**Exercise instructions:**
1. In the Quest Software article, how much cash and short-term assets did the company have at the end of the June quarter?
2. Repeat the Quest Software article word for word from "For the three" up to and including "million in sales.".
3. Carry on writing the Quest Software article from the point where it stops.

**Source text:**
::::::
Shares of Aliso Viejo’s Quest Software Inc., a maker of business software, rose on Thursday after the company’s results for the June quarter beat Wall Street’s expectations.

Investors sent shares up nearly 6% in afterhours trading on a market value of $1.7 billion.

For the three months through June 30, Quest reported $186 million in revenue, up 13% from a year earlier and beating analysts’ expectation of $171 million in sales.

Excluding charges for stock compensation, legal fees, write-downs on assets and other one-time costs, Quest tallied $29 million in profits, up 4% from the year-ago quarter and beating analysts’ expectation of $25 million in profits.

“Overall, this was a strong quarter,” Chief Executive Doug Garn said in a statement.

The company ended the June quarter with $439 million in cash and short-term assets.

Quest didn’t give an outlook for the current quarter with its earnings release.

Analysts, on average, are looking for adjusted profits $29 million, roughly flat from a year earlier, on $177 million in sales, which would show a year-over-year rise of 3%.

In a separate announcement on Thursday, Quest said it agreed to buy Austin, Texas-based software maker Surgient Inc. for undisclosed terms.

Surgient makes what’s called cloud automation software, which helps corporations to set up their own cloud computing networks.
::::::
**Material supplied:**

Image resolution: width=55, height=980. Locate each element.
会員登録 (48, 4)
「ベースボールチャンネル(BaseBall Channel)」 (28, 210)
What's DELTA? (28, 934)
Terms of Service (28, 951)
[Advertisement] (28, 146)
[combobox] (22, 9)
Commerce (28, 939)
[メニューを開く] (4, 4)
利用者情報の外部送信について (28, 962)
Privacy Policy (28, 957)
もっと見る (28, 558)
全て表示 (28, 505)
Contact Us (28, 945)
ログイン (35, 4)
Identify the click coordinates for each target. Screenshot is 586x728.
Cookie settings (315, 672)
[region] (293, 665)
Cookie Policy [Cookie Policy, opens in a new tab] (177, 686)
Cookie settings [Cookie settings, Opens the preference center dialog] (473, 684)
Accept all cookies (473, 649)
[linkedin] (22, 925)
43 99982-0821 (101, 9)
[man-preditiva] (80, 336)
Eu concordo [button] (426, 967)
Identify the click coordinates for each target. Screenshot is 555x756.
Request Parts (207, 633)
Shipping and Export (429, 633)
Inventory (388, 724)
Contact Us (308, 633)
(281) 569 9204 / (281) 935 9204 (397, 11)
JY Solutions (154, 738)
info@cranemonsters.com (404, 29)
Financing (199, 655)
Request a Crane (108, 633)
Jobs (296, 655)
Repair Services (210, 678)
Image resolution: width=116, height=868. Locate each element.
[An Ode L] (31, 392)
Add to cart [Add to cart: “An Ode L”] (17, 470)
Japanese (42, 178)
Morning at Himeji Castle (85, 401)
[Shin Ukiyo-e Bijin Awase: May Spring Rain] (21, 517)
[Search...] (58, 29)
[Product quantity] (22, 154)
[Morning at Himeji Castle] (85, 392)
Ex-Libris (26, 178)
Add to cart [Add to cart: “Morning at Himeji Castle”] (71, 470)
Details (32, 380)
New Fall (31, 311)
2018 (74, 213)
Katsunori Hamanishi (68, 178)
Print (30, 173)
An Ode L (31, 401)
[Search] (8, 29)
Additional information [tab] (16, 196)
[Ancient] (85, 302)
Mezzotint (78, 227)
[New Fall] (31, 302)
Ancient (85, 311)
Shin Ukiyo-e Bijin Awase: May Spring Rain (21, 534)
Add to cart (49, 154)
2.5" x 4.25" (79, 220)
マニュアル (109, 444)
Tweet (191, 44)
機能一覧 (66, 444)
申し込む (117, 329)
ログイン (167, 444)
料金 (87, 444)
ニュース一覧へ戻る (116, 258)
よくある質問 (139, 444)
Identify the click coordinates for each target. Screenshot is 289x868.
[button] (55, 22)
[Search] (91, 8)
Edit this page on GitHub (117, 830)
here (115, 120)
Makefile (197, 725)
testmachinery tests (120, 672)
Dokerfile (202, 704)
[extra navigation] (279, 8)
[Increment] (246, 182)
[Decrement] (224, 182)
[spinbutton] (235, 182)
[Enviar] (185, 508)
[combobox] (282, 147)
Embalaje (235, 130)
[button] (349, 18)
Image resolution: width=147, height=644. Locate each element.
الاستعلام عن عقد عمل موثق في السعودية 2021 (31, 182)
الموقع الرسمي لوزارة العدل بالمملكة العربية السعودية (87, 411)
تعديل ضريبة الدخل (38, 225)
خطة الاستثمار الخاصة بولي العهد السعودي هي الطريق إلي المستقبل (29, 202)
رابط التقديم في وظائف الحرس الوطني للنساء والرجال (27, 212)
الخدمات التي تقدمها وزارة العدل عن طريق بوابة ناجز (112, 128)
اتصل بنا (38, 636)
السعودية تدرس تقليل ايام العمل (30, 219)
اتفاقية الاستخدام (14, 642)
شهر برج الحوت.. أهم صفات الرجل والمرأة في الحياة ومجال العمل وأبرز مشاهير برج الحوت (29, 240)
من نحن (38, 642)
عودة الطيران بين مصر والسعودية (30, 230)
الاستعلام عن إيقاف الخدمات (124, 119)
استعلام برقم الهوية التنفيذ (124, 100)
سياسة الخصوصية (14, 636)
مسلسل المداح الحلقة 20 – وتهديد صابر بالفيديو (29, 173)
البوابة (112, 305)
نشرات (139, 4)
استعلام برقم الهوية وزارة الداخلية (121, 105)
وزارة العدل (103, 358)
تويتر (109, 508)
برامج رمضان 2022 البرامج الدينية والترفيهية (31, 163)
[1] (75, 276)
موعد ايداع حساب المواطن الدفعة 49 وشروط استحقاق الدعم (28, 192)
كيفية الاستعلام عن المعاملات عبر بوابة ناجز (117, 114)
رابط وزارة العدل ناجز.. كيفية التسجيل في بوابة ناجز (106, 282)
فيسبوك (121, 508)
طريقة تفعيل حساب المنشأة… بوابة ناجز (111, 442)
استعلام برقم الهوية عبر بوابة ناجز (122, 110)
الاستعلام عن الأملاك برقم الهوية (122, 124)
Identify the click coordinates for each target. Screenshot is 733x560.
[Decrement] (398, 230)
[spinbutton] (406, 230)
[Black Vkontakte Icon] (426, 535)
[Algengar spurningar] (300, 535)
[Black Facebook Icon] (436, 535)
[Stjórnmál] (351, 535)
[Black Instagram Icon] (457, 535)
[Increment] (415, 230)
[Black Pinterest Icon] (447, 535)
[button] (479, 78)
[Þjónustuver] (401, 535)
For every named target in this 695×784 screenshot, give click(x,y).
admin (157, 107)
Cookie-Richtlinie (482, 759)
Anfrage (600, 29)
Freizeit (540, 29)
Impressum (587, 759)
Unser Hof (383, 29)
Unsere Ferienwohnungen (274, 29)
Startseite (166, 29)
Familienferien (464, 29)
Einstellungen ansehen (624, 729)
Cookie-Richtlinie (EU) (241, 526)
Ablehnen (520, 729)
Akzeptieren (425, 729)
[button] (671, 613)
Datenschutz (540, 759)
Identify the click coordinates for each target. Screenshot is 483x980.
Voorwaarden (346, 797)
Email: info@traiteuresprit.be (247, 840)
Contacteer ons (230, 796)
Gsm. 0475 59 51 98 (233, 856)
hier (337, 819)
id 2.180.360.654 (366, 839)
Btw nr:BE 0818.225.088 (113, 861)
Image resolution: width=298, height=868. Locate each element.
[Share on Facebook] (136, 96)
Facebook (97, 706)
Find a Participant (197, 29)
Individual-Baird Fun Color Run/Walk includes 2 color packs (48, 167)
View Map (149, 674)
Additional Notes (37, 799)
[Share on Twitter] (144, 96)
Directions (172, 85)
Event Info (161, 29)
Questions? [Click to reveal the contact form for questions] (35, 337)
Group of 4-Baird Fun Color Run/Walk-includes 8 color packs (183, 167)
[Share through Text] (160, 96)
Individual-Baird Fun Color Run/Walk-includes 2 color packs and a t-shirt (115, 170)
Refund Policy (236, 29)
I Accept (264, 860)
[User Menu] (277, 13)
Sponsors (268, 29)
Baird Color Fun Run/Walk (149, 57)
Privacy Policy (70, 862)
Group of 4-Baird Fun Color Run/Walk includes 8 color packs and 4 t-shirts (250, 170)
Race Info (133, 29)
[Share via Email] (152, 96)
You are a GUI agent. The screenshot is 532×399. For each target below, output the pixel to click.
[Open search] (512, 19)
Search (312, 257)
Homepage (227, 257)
::::::
**Final answers:**
1. $439 million

2.
For the three months through June 30, Quest reported $186 million in revenue, up 13% from a year earlier and beating analysts’ expectation of $171 million in sales.

3.
Cloud computing helps companies cut data center costs by outsourcing hefty software applications onto others’ servers.

The deal is expected to close during the current quarter.

Quest makes software that manages and improves on other business applications by Microsoft Corp., Oracle Corp., IBM Corp. and others.

The software automates tasks performed by technology departments and helps companies get the most out of their servers.

Quest, which has about $700 million in yearly sales, typically does a deal or two every quarter in which it picks up a small, usually private, software maker and folds it into its product lineup.

Earlier this month Quest picked up Germany’s Völcker Informatik AG, a privately held maker of software that helps manage security, access and identity verification for corporations.

Terms of the deal, presumably small, weren’t disclosed.